We are continually being encouraged to do our best for our homes and the planet, but it’s often hard to find the time and energy to think of alternatives. In Nancy Birtwhistle book Green Living Made Easy you are given 101 tips, ideas and recipes that will help you to live an eco-friendlier life without giving up on any home comforts.
It’s a book to guide you in reducing your environmental impact while saving time and money. Inside, are tips on everything from cleaning, upcycling, small-space gardening and creative crafts, plus a selection of delicious recipes. Clearly explained, it is the perfect guide for anyone looking to pursue a more sustainable lifestyle but unsure where to start.
Crypto currencies, the most recognisable being Bitcoin have taken a battering this year with some crashing out completely. The average portfolio of crypto currency is down approximately 66% to date. Some say its finished others that now is the time to invest.
Siam Kidd’s book The Crypto Book “lifts the bonnet” to explain and illustrate everything you need to know about this “fascinating market” from what it is?, why does it exist at all?, what is the future of the currency? and, most importantly, how to invest safely, if there’s such in think in this volatile market!
The Little Book of Common-Sense Investing is the classic guide about the markets. Legendary mutual fund pioneer John C. Bogle reveals his key to getting more out of investing: low-cost index funds. Bogle describes the simplest and most effective investment strategy for building wealth over the long term, “buy and hold, at very low cost, a mutual fund that tracks a broad stock market Index such as the S&P 500”.
The book helps you understand that stock returns are generated by three sources (dividend yield, earnings growth, and changes in market valuation) in order to establish rational expectations for stock returns over the coming decade.

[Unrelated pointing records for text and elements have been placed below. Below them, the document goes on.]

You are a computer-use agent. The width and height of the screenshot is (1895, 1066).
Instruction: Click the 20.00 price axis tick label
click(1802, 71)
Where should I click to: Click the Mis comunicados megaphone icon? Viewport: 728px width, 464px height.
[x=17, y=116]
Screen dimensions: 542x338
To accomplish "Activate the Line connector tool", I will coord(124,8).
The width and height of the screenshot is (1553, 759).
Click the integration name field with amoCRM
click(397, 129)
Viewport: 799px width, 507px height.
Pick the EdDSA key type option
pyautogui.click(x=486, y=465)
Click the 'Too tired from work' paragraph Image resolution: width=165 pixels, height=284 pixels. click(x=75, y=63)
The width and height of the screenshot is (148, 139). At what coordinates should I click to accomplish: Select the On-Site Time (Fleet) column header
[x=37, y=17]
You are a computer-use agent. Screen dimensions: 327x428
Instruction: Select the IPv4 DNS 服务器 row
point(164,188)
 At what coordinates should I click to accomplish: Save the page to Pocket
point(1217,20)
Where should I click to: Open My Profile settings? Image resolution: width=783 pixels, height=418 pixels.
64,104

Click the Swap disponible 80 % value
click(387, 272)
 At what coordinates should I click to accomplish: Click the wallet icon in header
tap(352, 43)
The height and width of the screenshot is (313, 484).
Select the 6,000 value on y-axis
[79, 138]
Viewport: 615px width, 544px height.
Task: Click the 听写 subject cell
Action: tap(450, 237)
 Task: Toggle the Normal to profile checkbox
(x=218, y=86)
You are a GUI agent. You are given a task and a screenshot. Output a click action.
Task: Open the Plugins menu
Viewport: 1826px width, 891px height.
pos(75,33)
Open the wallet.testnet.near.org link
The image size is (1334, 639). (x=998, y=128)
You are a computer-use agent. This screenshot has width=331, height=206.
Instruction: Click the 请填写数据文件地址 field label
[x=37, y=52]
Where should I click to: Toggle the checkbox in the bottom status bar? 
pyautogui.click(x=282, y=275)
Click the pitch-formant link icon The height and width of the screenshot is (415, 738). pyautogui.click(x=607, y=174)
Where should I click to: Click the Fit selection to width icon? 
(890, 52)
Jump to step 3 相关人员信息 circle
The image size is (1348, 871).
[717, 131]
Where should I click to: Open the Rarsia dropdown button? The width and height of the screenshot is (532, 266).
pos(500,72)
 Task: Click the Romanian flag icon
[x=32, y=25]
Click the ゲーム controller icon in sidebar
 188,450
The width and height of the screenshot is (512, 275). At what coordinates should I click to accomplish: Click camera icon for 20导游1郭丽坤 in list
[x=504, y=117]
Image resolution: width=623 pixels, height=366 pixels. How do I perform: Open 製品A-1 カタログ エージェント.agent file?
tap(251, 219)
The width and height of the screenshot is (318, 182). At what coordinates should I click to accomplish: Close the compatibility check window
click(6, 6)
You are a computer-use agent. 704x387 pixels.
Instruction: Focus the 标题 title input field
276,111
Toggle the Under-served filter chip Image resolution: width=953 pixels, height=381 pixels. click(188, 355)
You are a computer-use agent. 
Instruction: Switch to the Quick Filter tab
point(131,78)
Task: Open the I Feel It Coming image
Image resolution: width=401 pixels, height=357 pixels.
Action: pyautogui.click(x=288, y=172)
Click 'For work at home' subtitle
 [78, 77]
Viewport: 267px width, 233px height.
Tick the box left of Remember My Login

I make mention of two books again this year as they are still well worth a read. So often having been encouraged by what we have read we set out our financial goals but often we become waylaid as the year progresses. According to John Kay, the author of ‘Obliquity’ ,many goals are more likely to be achieved when pursued indirectly. The most successful people are not the most materialistic, the happiest not necessarily those who focus on happiness, and the most profitable companies are not always the most profit oriented. History shows that oblique approaches are the most successful, especially in times of difficulty.
Trouble changing your habits? The problem isn’t you, it’s your system! says James Clear the author of Atomic Habits. He is one of the world’s leading experts on habit formation. He says “bad habits” repeat themselves again and again not because you don’t want to change, but because you have the wrong system for change; “You do not rise to the level of your goals. You fall to the level of your systems.” In this book you’ll get a proven system that will teach you exactly how to form good habits, break bad ones, and master the tiny behaviours that lead to remarkable results that can take you to new heights.
And finally, a book with an Irish bent — John Lowe’s excellent book The Money Doctor. A book for everyone living in Ireland who wants to better manage and structure their personal finances. Written in plain English with case histories, real life examples, checklists and “actioned-orientated advice”.
Each chapter begins with a summary and ends with a list of action points. The book is a complete service and with the free website www.moneydoctor.ie you will find a huge range of topics for all conceivable needs.